Lapham and Zee mostly agreed when it came to diagnosing the problems that call for peaceful revolution. Rampant consumerism in the form of gadgets and new lipstick colors has distracted the people from deeper social and class needs. Capitalism, they seemed to agree, is an amoral process that swallows up humanity in an endless cycle of invention and reinvention, glorifying the accumulation of wealth over all else.
Lapham traced a path dating back to Greece, passing through the American revolution, culminating in Marx, the Russian Revolution and reaching a new peak with Mao. Zee, a subscriber to the views of Bob Avakian, described the necessity of learning from the mistakes of past revolutions, a point of contention among modern Communists. Communism was never the invention of one man, but rather a joint creation. However, Lapham objected to what he felt was an insufficiently critical view of the Stalin and Mao regimes, whose actions resulted in the deaths of millions.
The speakers’ major point of contention, however, was where revolutionaries must go from here. Lapham, skeptical that current infrastructure and public awareness are equipped for revolution on a massive scale, asserted that revolution must start on a local level. Zee disagreed, focusing on the necessity of worldwide revolution in order to truly cement Communism. A piecemeal approach, he reasoned, has not worked in the past and has allowed the needs of the major Communist powers to trump the interest of the revolution, ultimately resulting in the restoration of Capitalism. Zee considers Communism the natural progression of society but, far from inevitable, it can only arise through a meticulous scientific approach on the part of its adherents.
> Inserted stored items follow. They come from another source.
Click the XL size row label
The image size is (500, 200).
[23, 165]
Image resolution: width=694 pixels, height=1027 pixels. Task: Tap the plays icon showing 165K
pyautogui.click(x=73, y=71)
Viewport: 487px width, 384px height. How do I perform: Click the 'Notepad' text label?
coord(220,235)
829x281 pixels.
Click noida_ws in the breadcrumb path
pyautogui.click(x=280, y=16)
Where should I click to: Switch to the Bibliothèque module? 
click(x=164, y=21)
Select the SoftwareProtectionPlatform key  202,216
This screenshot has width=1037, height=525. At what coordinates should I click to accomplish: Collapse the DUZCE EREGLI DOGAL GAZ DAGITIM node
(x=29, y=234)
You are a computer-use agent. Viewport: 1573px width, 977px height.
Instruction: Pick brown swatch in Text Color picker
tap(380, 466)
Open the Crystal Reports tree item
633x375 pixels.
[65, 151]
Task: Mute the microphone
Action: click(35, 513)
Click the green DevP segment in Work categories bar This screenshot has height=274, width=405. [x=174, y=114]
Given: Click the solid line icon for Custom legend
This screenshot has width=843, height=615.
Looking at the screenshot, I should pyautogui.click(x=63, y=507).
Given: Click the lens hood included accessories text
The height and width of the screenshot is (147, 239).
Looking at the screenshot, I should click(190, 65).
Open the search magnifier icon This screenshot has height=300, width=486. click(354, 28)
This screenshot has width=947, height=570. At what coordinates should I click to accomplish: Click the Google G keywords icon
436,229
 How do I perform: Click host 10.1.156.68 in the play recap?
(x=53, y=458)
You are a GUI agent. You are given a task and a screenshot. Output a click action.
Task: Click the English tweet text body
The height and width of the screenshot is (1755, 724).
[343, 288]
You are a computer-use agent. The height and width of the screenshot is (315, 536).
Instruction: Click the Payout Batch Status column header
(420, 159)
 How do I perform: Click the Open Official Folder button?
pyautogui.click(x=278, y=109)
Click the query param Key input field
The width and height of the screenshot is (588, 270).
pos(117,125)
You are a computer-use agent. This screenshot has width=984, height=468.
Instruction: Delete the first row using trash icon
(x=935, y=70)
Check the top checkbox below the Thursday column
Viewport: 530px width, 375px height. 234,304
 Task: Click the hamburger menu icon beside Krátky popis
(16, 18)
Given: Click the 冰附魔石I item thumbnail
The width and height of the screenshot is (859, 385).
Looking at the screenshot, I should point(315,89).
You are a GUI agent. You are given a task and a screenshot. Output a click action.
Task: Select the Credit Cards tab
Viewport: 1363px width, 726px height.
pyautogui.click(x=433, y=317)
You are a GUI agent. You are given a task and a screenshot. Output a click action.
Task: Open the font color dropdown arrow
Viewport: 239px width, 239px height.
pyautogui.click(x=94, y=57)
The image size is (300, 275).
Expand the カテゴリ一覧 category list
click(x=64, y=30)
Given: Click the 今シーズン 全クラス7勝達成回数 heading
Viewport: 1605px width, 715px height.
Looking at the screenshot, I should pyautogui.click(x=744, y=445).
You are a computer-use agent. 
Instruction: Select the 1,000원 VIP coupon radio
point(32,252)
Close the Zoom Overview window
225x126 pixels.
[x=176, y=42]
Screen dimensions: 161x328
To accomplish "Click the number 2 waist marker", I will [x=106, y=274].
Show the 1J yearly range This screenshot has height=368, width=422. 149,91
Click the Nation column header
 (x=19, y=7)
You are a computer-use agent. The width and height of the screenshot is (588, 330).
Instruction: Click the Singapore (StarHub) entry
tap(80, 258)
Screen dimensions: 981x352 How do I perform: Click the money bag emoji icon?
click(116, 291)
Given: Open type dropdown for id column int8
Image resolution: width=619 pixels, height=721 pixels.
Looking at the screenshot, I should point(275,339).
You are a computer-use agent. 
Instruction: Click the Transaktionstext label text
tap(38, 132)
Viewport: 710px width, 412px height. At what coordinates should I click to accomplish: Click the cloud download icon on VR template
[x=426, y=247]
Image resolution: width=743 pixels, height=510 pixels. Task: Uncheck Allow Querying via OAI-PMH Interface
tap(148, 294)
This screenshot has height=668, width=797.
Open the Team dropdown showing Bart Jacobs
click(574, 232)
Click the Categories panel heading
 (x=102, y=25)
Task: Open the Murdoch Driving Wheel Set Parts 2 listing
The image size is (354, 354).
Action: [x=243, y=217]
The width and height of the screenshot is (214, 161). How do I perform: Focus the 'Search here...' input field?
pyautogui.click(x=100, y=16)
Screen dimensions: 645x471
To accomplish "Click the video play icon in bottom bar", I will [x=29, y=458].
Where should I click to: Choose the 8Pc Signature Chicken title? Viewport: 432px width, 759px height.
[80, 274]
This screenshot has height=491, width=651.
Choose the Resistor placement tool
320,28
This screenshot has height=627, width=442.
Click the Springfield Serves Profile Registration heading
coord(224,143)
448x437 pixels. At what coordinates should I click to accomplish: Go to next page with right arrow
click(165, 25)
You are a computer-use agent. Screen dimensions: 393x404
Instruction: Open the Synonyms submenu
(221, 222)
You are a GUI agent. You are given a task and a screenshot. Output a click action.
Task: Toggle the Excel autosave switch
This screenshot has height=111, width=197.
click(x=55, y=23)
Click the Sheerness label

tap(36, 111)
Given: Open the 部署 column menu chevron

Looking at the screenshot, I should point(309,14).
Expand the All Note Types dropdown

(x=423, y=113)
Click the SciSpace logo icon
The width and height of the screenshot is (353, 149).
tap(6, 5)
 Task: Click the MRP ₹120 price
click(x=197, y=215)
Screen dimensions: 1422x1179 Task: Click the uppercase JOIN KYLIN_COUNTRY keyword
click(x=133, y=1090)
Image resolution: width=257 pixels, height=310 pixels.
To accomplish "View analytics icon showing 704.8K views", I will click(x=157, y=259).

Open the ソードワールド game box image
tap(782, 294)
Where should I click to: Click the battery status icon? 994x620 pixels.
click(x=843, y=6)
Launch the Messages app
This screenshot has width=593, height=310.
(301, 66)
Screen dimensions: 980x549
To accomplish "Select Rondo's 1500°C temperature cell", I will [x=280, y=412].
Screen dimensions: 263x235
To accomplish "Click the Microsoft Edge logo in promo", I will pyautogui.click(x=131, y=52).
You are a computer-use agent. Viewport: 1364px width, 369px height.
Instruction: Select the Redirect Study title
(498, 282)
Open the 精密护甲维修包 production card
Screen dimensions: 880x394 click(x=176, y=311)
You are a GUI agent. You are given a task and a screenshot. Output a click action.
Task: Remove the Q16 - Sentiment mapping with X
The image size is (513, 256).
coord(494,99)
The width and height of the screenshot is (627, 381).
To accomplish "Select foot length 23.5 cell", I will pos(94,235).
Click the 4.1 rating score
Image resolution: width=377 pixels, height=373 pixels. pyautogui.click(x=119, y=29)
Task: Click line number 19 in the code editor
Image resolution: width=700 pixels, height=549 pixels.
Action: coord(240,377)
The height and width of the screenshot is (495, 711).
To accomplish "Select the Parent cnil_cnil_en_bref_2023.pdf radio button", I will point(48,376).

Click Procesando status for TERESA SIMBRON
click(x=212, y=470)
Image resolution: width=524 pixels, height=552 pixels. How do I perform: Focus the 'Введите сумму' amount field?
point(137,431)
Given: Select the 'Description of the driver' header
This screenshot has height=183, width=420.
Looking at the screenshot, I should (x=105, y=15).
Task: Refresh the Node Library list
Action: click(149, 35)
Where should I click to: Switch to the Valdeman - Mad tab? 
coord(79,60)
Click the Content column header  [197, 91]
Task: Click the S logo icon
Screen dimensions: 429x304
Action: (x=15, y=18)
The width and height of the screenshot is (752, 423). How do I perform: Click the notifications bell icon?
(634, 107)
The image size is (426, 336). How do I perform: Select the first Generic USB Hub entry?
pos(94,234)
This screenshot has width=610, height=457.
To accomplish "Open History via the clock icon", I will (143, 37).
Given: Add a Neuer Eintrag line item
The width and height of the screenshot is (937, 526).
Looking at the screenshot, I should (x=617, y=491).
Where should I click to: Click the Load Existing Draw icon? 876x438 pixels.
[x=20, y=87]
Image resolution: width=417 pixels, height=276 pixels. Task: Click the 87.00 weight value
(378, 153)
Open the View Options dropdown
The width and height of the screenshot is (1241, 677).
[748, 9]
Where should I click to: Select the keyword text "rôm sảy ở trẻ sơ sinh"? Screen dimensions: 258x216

Agree or disagree with their ideology, Lapham and Zee engaged in a thought-provoking discussion running the gamut from examination of past revolutions to the drawbacks of modern pop culture. Afterwards, many attendees discussed the night’s proceedings over wine and refreshments. The fate of Revolution Books and places is like it are what is at stake when we consider the plight of bookstores in New York City. That is why we owe it to them and to ourselves to support them before it’s too late.